━━ THE RECORDS ━━

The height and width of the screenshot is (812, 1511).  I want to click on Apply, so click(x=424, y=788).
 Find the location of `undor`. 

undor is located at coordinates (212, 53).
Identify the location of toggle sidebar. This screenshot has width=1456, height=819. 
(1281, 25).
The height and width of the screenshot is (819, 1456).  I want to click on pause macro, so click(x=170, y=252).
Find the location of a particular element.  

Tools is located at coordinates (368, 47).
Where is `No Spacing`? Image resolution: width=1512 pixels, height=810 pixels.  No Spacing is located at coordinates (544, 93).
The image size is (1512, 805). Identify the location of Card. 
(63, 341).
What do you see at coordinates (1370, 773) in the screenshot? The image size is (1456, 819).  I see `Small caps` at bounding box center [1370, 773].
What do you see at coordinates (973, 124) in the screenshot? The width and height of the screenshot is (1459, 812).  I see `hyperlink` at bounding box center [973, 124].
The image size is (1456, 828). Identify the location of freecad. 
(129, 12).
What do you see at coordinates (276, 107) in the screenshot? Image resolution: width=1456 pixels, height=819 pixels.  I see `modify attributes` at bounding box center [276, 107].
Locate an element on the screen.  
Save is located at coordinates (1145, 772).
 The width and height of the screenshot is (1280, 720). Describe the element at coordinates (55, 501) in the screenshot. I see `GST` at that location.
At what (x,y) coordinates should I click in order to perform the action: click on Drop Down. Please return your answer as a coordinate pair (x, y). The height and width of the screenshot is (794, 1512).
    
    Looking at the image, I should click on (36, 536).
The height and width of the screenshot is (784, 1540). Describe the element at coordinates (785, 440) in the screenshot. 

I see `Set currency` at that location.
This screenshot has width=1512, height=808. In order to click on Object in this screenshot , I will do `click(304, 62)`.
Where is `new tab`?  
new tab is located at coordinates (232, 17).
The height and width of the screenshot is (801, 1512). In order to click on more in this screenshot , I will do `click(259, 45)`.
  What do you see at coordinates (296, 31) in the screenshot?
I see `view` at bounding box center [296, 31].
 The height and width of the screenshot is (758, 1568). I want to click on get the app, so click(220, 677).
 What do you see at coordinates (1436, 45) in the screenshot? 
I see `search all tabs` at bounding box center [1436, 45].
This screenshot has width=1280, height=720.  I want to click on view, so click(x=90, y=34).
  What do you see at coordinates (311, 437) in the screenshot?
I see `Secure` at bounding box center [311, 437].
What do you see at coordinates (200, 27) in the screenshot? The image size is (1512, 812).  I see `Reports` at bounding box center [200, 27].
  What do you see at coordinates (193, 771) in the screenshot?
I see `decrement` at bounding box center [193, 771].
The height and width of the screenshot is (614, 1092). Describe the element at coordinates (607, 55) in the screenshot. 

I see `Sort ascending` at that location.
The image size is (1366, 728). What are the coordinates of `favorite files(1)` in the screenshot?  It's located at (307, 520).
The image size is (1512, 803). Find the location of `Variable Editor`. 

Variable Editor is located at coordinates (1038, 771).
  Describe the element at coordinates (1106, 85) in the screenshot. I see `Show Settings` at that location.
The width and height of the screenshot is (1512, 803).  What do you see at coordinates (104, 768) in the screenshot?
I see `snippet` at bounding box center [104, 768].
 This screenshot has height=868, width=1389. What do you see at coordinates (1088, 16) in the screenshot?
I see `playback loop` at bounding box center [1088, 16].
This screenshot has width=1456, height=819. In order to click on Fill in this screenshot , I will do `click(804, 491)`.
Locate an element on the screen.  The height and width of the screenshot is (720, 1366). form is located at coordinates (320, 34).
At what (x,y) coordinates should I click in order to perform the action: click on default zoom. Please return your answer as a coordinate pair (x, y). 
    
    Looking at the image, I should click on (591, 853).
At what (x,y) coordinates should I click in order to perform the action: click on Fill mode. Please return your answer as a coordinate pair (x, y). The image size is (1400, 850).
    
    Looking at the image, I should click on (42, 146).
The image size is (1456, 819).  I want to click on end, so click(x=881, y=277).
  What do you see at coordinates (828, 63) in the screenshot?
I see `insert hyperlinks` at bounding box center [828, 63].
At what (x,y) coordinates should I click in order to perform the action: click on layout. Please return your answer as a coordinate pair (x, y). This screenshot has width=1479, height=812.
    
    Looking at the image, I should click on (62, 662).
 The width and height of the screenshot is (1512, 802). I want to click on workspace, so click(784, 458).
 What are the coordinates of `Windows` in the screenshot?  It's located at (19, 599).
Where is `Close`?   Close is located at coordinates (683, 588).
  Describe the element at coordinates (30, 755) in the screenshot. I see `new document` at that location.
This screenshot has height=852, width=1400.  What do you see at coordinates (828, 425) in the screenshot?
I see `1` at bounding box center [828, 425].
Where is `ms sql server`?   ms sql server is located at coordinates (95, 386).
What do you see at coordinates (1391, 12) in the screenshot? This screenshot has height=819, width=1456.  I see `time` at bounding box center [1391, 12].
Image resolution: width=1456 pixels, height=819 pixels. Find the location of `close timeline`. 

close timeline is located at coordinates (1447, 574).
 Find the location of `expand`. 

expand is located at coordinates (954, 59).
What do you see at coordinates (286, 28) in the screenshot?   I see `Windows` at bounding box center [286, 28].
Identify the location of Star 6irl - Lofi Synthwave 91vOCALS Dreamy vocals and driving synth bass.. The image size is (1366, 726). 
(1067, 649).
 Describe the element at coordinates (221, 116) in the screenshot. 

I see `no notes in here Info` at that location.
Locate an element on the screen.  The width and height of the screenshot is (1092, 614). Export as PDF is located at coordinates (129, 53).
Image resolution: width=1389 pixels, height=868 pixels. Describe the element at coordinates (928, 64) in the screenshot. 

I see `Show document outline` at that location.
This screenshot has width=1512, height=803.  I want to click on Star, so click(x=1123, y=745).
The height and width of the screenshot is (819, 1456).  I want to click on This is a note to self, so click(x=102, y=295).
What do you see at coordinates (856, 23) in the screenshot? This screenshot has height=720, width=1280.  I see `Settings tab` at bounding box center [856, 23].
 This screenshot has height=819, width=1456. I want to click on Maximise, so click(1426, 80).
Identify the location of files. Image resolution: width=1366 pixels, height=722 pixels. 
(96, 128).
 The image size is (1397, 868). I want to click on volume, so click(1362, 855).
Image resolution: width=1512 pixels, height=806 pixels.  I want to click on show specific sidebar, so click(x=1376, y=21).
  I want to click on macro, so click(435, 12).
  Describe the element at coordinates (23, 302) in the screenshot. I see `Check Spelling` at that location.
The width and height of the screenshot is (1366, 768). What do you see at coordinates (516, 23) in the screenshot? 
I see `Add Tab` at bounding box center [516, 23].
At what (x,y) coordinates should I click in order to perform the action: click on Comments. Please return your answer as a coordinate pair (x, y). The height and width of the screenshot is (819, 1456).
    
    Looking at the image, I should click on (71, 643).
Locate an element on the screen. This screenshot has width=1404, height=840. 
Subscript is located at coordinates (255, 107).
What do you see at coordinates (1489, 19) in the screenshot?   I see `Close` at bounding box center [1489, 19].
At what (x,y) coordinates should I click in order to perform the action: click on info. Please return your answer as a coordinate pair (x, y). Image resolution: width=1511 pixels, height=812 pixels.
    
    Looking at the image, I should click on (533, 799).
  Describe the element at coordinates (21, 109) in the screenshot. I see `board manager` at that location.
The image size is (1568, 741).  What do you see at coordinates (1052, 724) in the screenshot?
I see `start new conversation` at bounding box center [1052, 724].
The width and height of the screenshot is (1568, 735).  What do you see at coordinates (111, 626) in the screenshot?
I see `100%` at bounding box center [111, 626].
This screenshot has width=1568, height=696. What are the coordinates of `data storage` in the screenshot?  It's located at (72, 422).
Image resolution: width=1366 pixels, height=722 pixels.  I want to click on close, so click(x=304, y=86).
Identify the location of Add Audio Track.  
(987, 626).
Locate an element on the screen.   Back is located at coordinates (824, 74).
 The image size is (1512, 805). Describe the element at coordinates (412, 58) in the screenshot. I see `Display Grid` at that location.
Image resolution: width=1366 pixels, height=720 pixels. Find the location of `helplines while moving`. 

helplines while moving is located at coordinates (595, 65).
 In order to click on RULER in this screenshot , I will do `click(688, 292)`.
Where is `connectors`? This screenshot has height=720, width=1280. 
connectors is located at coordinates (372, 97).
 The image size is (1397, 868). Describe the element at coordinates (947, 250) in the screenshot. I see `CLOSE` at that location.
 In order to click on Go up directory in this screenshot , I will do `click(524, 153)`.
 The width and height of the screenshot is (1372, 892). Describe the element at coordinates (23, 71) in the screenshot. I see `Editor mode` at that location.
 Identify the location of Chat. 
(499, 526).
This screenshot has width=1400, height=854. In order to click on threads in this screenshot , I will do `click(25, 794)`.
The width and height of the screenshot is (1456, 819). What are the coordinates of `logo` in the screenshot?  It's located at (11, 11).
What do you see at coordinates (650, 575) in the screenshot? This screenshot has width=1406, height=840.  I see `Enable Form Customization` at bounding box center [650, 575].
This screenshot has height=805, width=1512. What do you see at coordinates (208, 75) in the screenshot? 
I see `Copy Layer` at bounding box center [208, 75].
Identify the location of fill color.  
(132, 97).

━━━

**PROBLEM**. Give the stretch from the line containing "What do you see at coordinates (311, 437)" through the line containing "Looking at the image, I should click on (591, 853)." as a JSON list of strings, one per line, with blank lines left out. Include both end lines and nothing outside that stretch.

**WRITTEN ANSWER**.
[
  "  What do you see at coordinates (311, 437) in the screenshot?",
  "I see `Secure` at bounding box center [311, 437].",
  "What do you see at coordinates (200, 27) in the screenshot? The image size is (1512, 812).  I see `Reports` at bounding box center [200, 27].",
  "  What do you see at coordinates (193, 771) in the screenshot?",
  "I see `decrement` at bounding box center [193, 771].",
  "The height and width of the screenshot is (614, 1092). Describe the element at coordinates (607, 55) in the screenshot. ",
  "I see `Sort ascending` at that location.",
  "The image size is (1366, 728). What are the coordinates of `favorite files(1)` in the screenshot?  It's located at (307, 520).",
  "The image size is (1512, 803). Find the location of `Variable Editor`. ",
  "Variable Editor is located at coordinates (1038, 771).",
  "  Describe the element at coordinates (1106, 85) in the screenshot. I see `Show Settings` at that location.",
  "The width and height of the screenshot is (1512, 803).  What do you see at coordinates (104, 768) in the screenshot?",
  "I see `snippet` at bounding box center [104, 768].",
  " This screenshot has height=868, width=1389. What do you see at coordinates (1088, 16) in the screenshot?",
  "I see `playback loop` at bounding box center [1088, 16].",
  "This screenshot has width=1456, height=819. In order to click on Fill in this screenshot , I will do `click(804, 491)`.",
  "Locate an element on the screen.  The height and width of the screenshot is (720, 1366). form is located at coordinates (320, 34).",
  "At what (x,y) coordinates should I click in order to perform the action: click on default zoom. Please return your answer as a coordinate pair (x, y). ",
  "    Looking at the image, I should click on (591, 853)."
]